Despite this, there were many examples of work in ‘Pandaemonium’ by young film-makers who refuse to comply with the projected career chronology. Shu Lea Chang returns from the success of her first feature Fresh Kill to produce a funky dyke short. Meanwhile, a year after her retrospective at MOMA (at age 18) Sadie Benning emerges from her obsession with pixelvision, producing a pop promo shot on Super 8.

Aside from 1979 but not removed from it, the other discussion topic was whether there was such a thing as Britfilm. If this term is to be coined simply because current experimental practice is finally comfortable with a hybridity between mediums, genres, eras etc… then hasn’t this been happening on the margins for decades? More likely Britfilm is an expedient marketing phenomenon which says more about British or global sound-bite culture than it does about the actual exchanges of cultures and influences comprising work made in Britain. The 90s are a curious paradox of selective amnesia cloaked in nostalgia of retro chic and unreconstructed homages to Brentford nylons, of clean linen and digital dinners. Old orthodoxies masquerade as… old orthodoxies, but somehow redeem themselves by at least acknowledging the campness of it all, whilst new orthodoxies remain in denial.

‘Pandaemonium’ borrowed its title from the Humphrey Jennings book responding to the turmoil of the industrial revolution. As the digital era emerges, we are faced with the same despair and exhilaration. Saddled with the residue of post-Thatcherite Britain, there are disparate but distinct yearnings for a new Big Idea. But like New Labour, there are no new big ideas, just new presentations.

To its credit, ‘Pandaemonium’ rejected the polemical catalogue essays and opted for loose programming, suggesting the redundancy of historicising movements by categorising differences. What ‘Pandaemonium’ achieved was an energetic inclusion of more or less everything. This was less a democratising notion, than a legitimate attempt to define the current state of the sector. ‘Pandaemonium’ captured a moment and in its lack of coherence there was an energy (witness the opening night party) and an exhilarated presence reminiscent of the free festivals thrown by the GLC.

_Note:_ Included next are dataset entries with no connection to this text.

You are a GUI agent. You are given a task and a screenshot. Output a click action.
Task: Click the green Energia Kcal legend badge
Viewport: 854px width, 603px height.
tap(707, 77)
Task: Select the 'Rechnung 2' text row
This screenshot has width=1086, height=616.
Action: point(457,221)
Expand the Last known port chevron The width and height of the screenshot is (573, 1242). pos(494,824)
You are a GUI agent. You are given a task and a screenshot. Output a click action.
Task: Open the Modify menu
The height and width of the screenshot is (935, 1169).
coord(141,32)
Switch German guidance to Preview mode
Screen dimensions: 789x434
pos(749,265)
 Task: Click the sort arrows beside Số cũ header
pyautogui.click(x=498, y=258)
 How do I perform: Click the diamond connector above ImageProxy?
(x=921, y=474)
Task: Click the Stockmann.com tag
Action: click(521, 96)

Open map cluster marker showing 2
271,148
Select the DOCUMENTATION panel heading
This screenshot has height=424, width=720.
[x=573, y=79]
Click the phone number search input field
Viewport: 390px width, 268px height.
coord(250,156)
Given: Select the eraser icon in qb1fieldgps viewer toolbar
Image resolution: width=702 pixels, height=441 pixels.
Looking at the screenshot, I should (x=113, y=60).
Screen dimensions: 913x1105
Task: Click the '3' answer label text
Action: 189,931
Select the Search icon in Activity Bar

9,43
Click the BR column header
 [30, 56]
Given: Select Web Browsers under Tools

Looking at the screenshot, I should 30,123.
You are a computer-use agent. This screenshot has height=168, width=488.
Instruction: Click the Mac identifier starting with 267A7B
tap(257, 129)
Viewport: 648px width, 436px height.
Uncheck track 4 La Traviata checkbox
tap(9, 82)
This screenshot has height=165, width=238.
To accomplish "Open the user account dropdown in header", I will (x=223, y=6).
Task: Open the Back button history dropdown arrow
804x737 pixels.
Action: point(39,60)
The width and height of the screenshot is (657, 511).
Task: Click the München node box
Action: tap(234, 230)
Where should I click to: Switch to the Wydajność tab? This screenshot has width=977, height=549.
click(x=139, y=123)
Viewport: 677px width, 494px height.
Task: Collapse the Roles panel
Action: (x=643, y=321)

As London emerges from a long hard winter, chinks of sunlight are fracturing our carbon-monoxide-soaked skies. County Hall may have been sold to the Japanese and redeveloped into luxury apartments, but do I detect a note of collective energy picking itself up, dusting itself off and blinking into the air? This energy must be galvanised and for that we can only look to Hoxton where the new alternative media centre (which will presumably be hosting the next festival) will open next year. Make haste while the sun shines.